- _EXERCISE DETAILS_
Count how many lines of the items below contain the string "field", treating uppercase and lowercase letters as different. Reply with the number alone.
--- MATERIAL PROVIDED ---
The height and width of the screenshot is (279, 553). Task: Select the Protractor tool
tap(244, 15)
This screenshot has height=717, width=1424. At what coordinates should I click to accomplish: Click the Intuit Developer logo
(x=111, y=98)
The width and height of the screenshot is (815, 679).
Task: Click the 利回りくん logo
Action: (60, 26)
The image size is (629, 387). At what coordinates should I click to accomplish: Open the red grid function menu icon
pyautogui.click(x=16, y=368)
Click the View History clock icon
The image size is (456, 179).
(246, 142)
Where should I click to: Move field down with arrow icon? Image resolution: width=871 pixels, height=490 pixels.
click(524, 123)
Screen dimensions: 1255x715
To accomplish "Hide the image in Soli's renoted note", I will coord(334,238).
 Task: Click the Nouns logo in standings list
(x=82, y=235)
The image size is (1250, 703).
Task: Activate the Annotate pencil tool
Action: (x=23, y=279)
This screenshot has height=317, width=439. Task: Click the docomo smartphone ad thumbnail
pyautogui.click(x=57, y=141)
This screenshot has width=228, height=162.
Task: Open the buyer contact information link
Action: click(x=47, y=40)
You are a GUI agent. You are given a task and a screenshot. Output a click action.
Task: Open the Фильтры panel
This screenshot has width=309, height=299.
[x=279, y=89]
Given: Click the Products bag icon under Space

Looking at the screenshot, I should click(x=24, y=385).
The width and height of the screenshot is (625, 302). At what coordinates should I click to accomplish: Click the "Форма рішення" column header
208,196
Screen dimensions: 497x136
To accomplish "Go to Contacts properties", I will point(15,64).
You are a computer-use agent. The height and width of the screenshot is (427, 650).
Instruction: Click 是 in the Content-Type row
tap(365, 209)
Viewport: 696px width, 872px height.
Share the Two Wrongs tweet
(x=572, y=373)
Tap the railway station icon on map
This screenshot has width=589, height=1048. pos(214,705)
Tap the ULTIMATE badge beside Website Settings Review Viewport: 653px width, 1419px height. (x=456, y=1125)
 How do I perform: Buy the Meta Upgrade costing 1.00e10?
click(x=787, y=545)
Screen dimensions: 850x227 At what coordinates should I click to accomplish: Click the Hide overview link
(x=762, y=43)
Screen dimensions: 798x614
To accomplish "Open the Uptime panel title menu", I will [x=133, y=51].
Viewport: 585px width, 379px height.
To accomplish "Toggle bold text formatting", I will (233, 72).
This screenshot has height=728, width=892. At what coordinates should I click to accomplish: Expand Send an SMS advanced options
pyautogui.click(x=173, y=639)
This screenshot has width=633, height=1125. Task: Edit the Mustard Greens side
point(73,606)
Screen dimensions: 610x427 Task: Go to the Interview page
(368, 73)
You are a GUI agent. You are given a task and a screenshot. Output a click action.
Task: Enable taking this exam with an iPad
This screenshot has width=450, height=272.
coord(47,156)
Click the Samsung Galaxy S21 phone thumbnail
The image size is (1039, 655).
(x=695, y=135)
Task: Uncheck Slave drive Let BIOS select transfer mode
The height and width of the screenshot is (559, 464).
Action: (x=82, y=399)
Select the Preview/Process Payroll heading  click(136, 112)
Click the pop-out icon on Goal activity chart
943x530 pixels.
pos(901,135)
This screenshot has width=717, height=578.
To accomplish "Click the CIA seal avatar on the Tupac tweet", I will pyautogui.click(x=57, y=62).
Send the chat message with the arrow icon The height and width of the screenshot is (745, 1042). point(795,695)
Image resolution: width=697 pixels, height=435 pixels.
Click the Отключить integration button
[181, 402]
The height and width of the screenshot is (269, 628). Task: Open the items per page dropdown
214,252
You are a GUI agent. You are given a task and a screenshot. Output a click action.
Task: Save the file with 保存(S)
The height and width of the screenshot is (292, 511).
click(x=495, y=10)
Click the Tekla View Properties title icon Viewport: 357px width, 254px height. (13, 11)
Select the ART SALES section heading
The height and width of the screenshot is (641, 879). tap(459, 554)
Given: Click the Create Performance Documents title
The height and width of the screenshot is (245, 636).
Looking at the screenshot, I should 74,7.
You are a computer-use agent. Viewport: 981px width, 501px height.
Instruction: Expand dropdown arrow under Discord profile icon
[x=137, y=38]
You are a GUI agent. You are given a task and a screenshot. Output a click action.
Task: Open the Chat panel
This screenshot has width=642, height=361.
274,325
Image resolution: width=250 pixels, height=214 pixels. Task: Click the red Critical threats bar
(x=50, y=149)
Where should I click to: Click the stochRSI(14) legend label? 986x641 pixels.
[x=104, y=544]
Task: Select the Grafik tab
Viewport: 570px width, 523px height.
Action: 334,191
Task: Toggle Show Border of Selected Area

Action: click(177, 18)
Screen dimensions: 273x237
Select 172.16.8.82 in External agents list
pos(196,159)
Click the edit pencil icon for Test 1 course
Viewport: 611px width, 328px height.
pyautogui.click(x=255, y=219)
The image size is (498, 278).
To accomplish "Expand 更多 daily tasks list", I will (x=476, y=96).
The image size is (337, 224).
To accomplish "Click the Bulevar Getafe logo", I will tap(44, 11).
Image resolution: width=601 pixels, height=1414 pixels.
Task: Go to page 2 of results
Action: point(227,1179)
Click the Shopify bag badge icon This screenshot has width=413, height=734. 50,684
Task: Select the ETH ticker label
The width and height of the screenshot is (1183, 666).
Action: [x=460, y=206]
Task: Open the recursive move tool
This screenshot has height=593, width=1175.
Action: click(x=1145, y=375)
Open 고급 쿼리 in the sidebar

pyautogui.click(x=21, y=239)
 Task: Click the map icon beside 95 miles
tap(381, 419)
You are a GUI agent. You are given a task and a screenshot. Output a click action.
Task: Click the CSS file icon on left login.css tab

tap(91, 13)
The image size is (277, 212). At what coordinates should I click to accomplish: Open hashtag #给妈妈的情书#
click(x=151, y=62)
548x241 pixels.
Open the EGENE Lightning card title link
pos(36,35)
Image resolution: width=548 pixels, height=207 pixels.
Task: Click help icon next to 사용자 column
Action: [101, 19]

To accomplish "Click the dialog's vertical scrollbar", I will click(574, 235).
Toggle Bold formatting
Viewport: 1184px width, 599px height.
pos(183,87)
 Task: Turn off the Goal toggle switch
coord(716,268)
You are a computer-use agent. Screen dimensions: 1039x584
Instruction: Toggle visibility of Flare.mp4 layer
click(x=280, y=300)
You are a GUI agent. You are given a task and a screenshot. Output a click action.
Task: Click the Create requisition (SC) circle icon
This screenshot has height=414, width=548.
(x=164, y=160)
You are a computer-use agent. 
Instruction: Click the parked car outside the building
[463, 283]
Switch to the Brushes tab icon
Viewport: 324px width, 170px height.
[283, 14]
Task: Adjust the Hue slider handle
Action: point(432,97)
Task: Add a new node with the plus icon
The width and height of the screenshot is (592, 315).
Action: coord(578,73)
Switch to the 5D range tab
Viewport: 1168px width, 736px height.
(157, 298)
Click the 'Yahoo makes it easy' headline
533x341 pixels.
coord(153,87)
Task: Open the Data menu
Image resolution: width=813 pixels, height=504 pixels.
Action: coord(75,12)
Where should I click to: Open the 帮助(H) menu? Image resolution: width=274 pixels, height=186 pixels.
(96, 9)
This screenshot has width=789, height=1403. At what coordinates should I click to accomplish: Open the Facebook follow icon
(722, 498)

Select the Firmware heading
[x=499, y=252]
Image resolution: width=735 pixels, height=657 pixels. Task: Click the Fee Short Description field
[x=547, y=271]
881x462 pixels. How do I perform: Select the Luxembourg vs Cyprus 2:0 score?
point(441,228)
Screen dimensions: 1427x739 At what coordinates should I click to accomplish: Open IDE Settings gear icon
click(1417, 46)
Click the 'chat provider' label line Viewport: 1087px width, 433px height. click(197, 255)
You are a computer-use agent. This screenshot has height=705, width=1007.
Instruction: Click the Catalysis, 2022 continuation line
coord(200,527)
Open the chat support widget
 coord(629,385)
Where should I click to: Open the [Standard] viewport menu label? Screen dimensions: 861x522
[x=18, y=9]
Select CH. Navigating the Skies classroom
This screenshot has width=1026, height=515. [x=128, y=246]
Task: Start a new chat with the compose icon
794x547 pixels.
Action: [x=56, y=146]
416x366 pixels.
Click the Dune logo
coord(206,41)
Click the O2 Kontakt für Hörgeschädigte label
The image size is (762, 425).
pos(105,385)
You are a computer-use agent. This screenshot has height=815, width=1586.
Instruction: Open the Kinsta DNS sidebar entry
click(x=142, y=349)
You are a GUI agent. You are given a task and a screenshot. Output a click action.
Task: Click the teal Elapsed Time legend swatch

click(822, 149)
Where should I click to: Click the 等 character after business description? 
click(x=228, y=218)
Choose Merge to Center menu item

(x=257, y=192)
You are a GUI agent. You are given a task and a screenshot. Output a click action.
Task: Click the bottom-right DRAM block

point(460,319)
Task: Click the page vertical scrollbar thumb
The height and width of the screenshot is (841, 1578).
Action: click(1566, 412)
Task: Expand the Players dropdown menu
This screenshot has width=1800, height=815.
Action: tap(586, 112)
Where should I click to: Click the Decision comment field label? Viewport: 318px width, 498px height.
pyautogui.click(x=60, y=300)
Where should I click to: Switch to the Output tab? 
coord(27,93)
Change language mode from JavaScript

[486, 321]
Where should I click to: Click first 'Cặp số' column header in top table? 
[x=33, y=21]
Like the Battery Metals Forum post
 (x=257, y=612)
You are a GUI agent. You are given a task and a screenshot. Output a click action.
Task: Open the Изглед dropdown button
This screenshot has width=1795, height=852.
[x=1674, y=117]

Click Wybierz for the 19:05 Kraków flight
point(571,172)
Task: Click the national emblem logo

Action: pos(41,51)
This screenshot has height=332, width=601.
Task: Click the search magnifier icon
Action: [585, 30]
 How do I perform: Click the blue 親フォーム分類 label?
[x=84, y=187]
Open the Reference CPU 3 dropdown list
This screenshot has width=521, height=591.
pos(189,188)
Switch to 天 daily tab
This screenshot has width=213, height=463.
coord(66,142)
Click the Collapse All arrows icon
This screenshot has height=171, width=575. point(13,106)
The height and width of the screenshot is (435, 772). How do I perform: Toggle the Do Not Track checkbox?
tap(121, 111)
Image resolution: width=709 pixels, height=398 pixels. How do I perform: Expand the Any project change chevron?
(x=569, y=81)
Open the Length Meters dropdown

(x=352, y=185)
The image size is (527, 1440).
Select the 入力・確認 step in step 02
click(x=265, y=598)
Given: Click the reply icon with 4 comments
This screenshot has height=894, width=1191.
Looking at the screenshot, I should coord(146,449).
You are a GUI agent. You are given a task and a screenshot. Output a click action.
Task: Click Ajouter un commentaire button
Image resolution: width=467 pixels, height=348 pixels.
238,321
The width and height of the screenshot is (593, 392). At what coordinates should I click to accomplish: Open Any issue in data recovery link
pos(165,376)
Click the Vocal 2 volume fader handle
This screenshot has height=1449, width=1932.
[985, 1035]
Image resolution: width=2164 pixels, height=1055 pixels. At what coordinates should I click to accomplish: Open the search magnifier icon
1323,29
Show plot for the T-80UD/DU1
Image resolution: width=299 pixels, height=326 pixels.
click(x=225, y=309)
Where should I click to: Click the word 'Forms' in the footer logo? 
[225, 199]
---
- _OUTPUT OF THE TASK_
3